As obesity research continues, it is becoming apparent that behavioural psychologists can play a significant role in battling obesity[23]. Adding cognitive behavioural therapy to dietetic treatment was more effective at preventing relapse in comparison to adding physical activity to dietetic treatment[23]. Thus, there may be a bigger role for behavioural psychologists in the future when treating obese patients and they should be included in the MDT when treating obesity. Before this can happen, all health professionals within and outwith the NHS need to  practice what they preach with regards to obesity, healthy eating and engaging in regular physical activity. It has been highlighted by Miller & Alpert[24], that obesity levels among health professionals is rife. The author's reported that a staggering 54% of nurses were obese. Therefore, this would suggest that even when people are well educated on the matter they still make poor lifestyle choices. The people who are at the face of this health change need to lead by example if any progress is to be made.

There is a considerable amount of research that focuses on perceptions held by health professionals regarding people who are obese. Rogge et al.[25] discussed the stigma that is attached to obese people and that they can sometimes feel inferior to the ‘norm’ through their encounters with peers, friends and family members on a daily basis. Harvey[26] suggested this inferiority can cause a civilised oppression among obese people. Interestingly when Harvey & Hill[27] investigated the perceptions held by health professionals of obese patients in comparison to smokers it was found that obese people were viewed more negatively than smokers.


Healthcare staff: Are overweight healthcare staff hypocritical?

Conclusion[edit | edit source]

It has been established that physiotherapists have the skills and knowledge necessary to make a significant impact in this obesity epidemic however do you see it as your problem?

MDTs have been shown to be effective but when everyone is involved who then takes the reigns and directs it? There seems to be confusion and crossover between the roles of health professionals in the management of obesity and these must become clearer before any of the excellent proposed strategies to tackle this epidemic can prosper.


There are many great reports and recommendations documenting how best to tackle the obesity epidemic including the Obesity Steering Group and the SIGN[7] and NICE[6] guidelines. However, there is a shortage of weight management services, such as the Aintree programme and the GCWMS, available despite their apparent effectiveness and popularity. This is primarily due to a lack of support and insufficient funding to implement these recommendations and other weight management services. Simply put, there is a lot of talk and not enough action!

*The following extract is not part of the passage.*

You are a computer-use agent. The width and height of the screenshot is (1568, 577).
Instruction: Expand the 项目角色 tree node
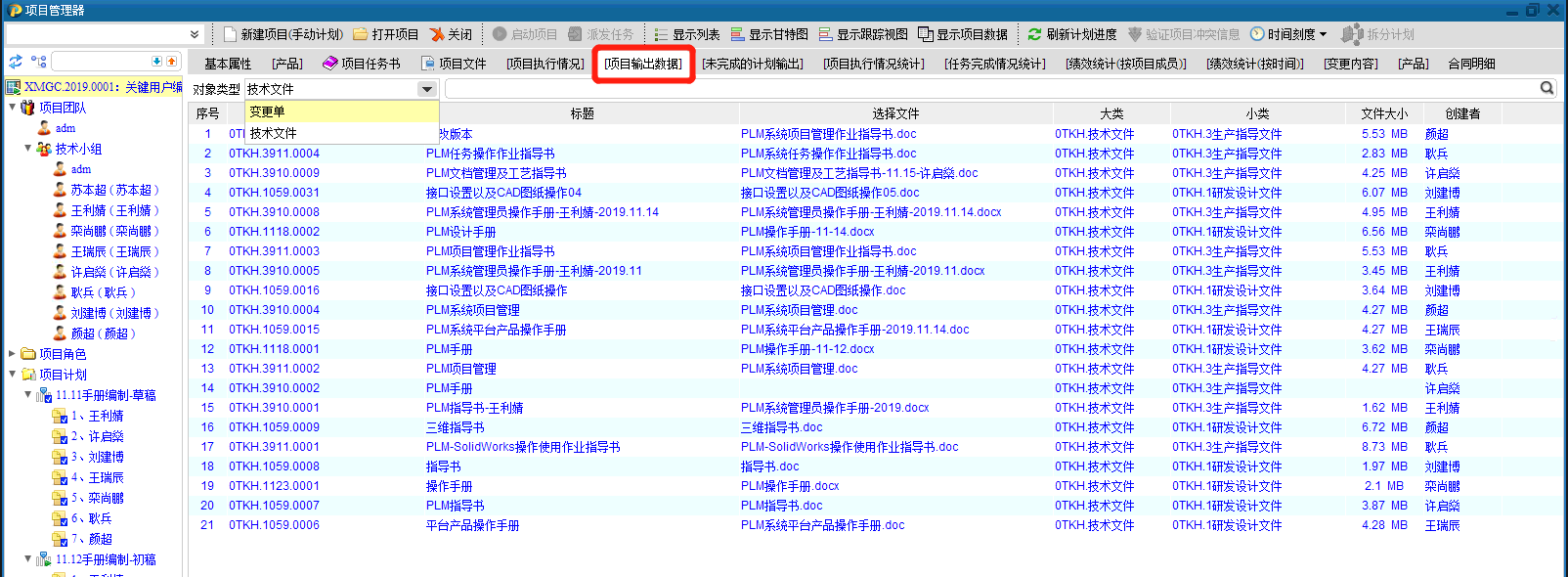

As physiotherapists obesity affects our working practices, there is a need to encourage inclusion to dedicated weight management services! Physiotherapy is constantly evolving; however advancing roles in the prevention and management of obesity need to be supported by robust regulations and infrastructures. Is it time to support the emergence and development of specialist bariatric physiotherapist positions in hospitals and in the community? The current epidemic would certainly suggest so. Whatever the solution, the current economic climate should be viewed as a catalyst for change and development rather than a barrier to progress!